Military Widow Says Texas Law Is Costing Her Thousands of Dollars

GEORGETOWN, TX (KXAN) — The adage “time heals all wounds” doesn’t quite apply to Miriam Dugan.

“Not a day goes by that I don’t think about him,” Dugan said with tears in her eyes.

Nearly three decades after the death of her husband Donald, the Georgetown widow still speaks emotionally of him.

“The love he gave me was so strong that I will always love him, always and… [recording] because I will cry,” Dugan said.

In 1996, Sgt. Donald Dugan was only a few months away from retiring from the US Army when he was sent out for the last time. He died in combat in Croatia.

“It was the worst day ever,” Dugan recalled.

Heartbroken, Dugan never remarried and raised his two daughters alone in the Killeen household. Just a few years ago, she moved to Georgetown.

  • Memorial plaque honoring the memory and self-sacrifice of Sgt. Donald Dugan. (KXAN Photo/Mike Rush)
  • Memorial plaque honoring the memory and self-sacrifice of Sgt. Donald Dugan. (KXAN Photo/Mike Rush)
  • Miriam Dugan looks through documents related to her tax exemption. (KXAN Photo/Mike Rush)

It was after this step that Dugan realized that the benefit she was counting on was in question. As the widow of a man killed while serving in the military, Dugan is the wife of a Gold Star, and in the state of Texas, she is eligible for 100% property tax relief on her home.

But last year, she received a tax bill that said she owed more than $5,500.

She said the Williamson County IRS told her, “That’s because I bought a more expensive house than the one I had before in Killeen.
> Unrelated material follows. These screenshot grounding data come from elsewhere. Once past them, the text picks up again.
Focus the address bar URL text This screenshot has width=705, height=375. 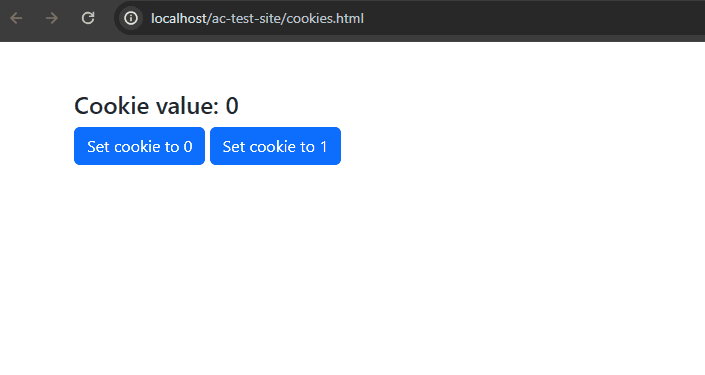[257, 18]
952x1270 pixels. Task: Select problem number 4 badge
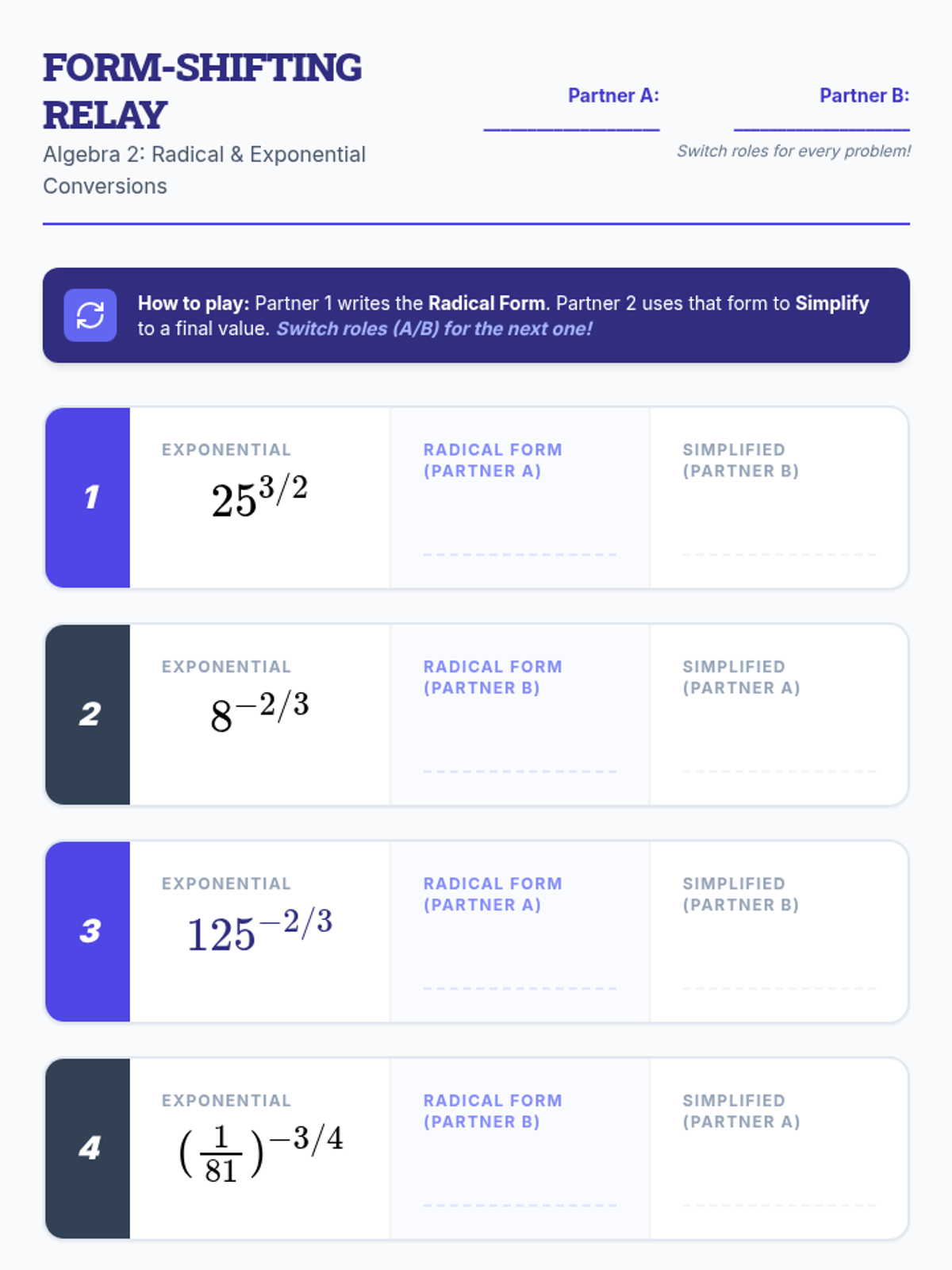pyautogui.click(x=87, y=1148)
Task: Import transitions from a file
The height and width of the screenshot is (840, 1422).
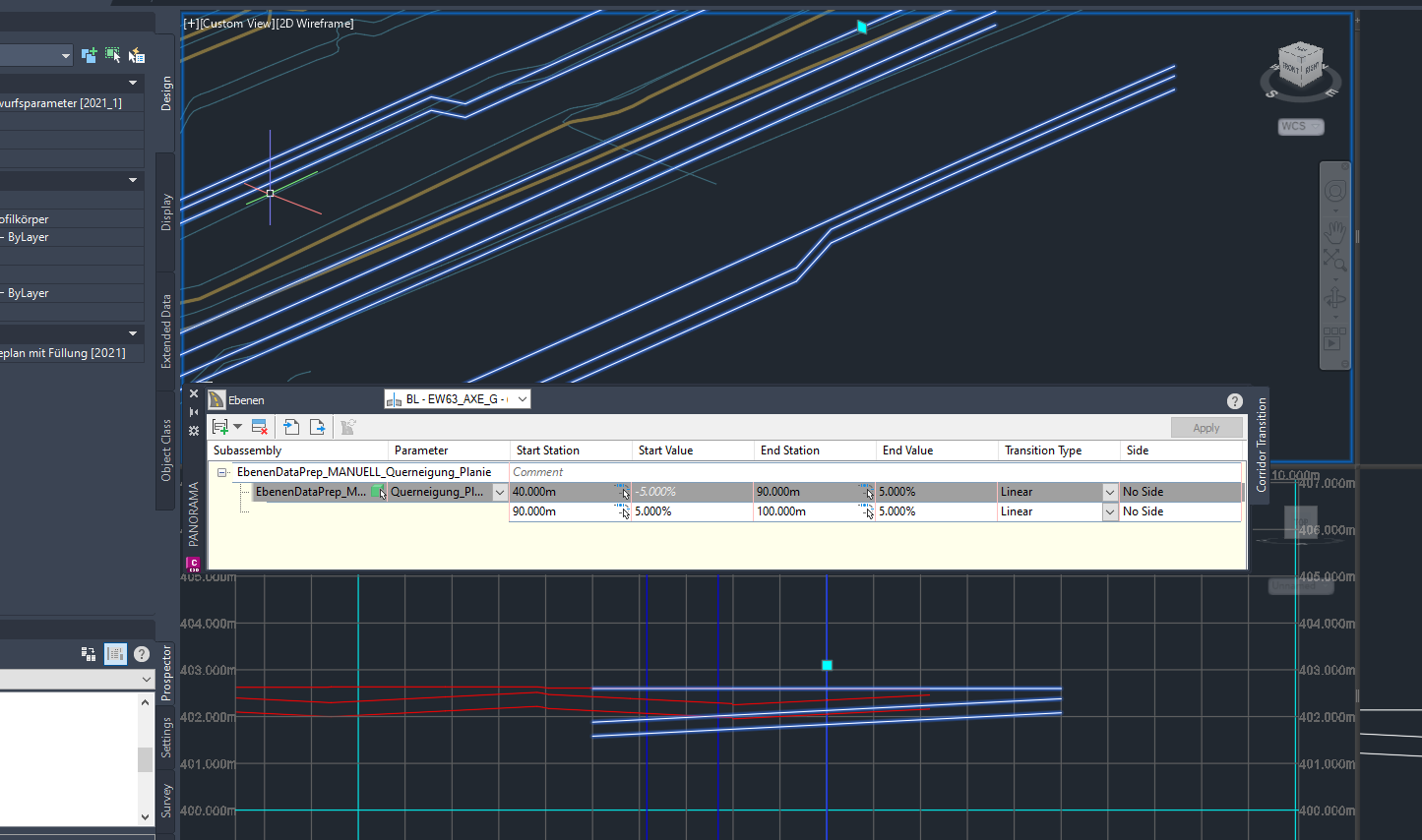Action: coord(291,426)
I have to pay the difference.”

Dugan thought it was a mistake, but it’s right. Under Texas law, if a spouse moves out of the home where they first received a tax exemption, that exemption, based on the value of the home they leave, goes with them.

So, if the new house is more expensive, the widow or widower must pay taxes on the difference.

“I think it’s sad,” said Tamra Cipes, president of Gold Star Wives of America. “I think the state should look at it and fix it.”

Cipes said each state decides what property tax credits, if any, are available to Gold Star spouses.

Florida is like Texas. If the spouse moves to a new home, only the tax exemption from the previous home applies. Arkansas and Oklahoma offer 100% property tax relief to Gold Star spouses, even if they move to another home within those states. The State of Washington does not offer property tax relief to Gold Star spouses unless they are age 62 and earn more than $40,000 a year.

KXAN investigator Mike Rush asked Cipes, “Do most states fail to do this well?”

“Yes, 100% is not enough. It really comes down to making sure our voices are heard.” Sipes said. “We’re such a quiet voice that it’s very hard to get the attention of legislators and states.”

So, unless something changes, this release Dugan is counting on won’t go that far.

“It would be a complete joke for me to say, ‘Oh, I’m the Gold Star’s wife,’ but I don’t have any advantages. I still have to pay,” Dugan said.

In Texas, if a Gold Star spouse remarries, he or she completely loses the right to property tax exemption.

KXAN Investigator Mike Rush reached out to Texas legislators on veterans’ affairs committees to see if they could address the issue. We will keep you updated on any changes to the operation.